- **LISTED RECORDS**

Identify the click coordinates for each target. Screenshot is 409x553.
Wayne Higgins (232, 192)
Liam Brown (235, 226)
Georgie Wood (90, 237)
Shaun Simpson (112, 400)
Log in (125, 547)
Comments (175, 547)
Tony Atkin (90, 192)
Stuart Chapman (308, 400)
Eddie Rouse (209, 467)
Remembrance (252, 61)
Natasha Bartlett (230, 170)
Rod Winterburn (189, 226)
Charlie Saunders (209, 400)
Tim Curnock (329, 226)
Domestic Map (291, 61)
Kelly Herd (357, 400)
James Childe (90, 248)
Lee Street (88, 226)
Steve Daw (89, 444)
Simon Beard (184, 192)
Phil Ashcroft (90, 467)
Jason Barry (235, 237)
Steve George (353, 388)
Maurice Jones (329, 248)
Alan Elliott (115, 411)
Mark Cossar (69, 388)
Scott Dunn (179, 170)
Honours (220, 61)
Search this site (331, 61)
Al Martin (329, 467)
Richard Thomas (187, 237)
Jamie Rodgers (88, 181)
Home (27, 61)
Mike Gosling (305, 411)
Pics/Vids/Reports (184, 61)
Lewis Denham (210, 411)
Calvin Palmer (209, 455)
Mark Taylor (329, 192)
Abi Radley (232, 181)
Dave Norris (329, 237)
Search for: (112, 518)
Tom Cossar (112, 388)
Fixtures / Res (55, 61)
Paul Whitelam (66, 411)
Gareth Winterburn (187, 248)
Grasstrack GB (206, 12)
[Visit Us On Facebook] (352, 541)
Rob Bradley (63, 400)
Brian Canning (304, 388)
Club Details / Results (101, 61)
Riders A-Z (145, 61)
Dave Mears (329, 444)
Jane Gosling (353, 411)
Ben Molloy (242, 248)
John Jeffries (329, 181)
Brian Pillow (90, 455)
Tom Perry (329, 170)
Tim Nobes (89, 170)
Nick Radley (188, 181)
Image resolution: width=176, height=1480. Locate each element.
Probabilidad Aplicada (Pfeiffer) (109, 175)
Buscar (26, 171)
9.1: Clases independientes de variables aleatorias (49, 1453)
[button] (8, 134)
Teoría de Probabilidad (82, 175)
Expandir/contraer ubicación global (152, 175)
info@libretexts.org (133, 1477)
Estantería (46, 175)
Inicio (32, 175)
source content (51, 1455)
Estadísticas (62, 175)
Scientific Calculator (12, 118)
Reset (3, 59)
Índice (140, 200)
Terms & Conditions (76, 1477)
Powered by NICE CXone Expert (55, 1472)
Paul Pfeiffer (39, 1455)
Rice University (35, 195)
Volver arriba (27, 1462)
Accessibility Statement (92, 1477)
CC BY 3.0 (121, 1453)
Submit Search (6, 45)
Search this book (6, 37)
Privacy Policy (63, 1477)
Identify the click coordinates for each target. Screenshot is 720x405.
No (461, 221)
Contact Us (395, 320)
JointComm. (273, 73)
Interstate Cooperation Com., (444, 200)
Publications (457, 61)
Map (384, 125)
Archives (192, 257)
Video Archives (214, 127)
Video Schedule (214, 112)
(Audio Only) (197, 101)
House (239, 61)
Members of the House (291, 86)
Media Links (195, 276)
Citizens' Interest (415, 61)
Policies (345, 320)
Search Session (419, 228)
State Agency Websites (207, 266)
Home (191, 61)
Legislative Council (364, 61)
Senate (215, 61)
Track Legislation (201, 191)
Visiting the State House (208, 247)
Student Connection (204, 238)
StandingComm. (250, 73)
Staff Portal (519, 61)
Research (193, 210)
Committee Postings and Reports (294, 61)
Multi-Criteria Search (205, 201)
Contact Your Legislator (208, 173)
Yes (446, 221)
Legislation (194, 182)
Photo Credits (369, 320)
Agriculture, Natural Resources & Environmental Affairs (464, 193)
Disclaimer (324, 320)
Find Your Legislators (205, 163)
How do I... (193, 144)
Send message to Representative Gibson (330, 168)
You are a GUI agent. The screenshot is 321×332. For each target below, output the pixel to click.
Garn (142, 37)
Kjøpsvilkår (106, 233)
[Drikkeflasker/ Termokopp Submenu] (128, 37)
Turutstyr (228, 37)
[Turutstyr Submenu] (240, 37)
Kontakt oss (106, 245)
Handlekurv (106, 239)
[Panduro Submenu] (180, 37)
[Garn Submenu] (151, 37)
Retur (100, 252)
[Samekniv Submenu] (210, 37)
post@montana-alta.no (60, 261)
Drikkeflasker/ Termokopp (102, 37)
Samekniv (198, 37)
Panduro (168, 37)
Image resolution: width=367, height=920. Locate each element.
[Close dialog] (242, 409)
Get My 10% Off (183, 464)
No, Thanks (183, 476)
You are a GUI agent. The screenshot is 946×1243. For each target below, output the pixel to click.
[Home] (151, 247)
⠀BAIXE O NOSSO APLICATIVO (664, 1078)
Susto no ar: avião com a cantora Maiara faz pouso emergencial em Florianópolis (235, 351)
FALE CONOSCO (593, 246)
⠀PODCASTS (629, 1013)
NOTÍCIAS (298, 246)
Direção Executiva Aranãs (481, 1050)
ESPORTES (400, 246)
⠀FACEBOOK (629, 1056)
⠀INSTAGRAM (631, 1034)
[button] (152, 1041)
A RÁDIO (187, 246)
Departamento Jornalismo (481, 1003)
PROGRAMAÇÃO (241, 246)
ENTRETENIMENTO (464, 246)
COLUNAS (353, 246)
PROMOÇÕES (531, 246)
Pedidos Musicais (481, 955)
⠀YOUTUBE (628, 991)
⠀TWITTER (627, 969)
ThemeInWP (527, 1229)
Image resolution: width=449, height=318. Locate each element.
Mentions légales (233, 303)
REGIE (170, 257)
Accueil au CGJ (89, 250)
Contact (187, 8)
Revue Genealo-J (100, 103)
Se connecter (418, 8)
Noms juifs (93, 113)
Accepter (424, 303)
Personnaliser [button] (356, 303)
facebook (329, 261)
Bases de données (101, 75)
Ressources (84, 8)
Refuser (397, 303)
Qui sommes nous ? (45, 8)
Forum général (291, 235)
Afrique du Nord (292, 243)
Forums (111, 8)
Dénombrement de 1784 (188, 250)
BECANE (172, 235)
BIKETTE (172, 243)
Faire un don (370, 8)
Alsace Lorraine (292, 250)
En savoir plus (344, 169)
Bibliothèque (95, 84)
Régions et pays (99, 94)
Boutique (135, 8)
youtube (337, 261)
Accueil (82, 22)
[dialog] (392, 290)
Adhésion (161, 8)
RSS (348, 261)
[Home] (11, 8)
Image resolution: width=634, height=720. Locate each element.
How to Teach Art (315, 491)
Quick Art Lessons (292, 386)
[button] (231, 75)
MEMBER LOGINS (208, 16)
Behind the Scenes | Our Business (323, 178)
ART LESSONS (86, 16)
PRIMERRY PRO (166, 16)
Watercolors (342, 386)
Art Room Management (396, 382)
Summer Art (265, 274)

- **TASK DIRECTIONS**
Show each line of the records above that contains the word "click". Case counts, so only matches with the same capitalization qualify.

- **THE SOLUTION**
Identify the click coordinates for each target. Screenshot is 409x553.
Identify the click coordinates for each target. Screenshot is 720x405.
You are a GUI agent. The screenshot is 321×332. For each target below, output the pixel to click.
You are a GUI agent. The screenshot is 946×1243. For each target below, output the pixel to click.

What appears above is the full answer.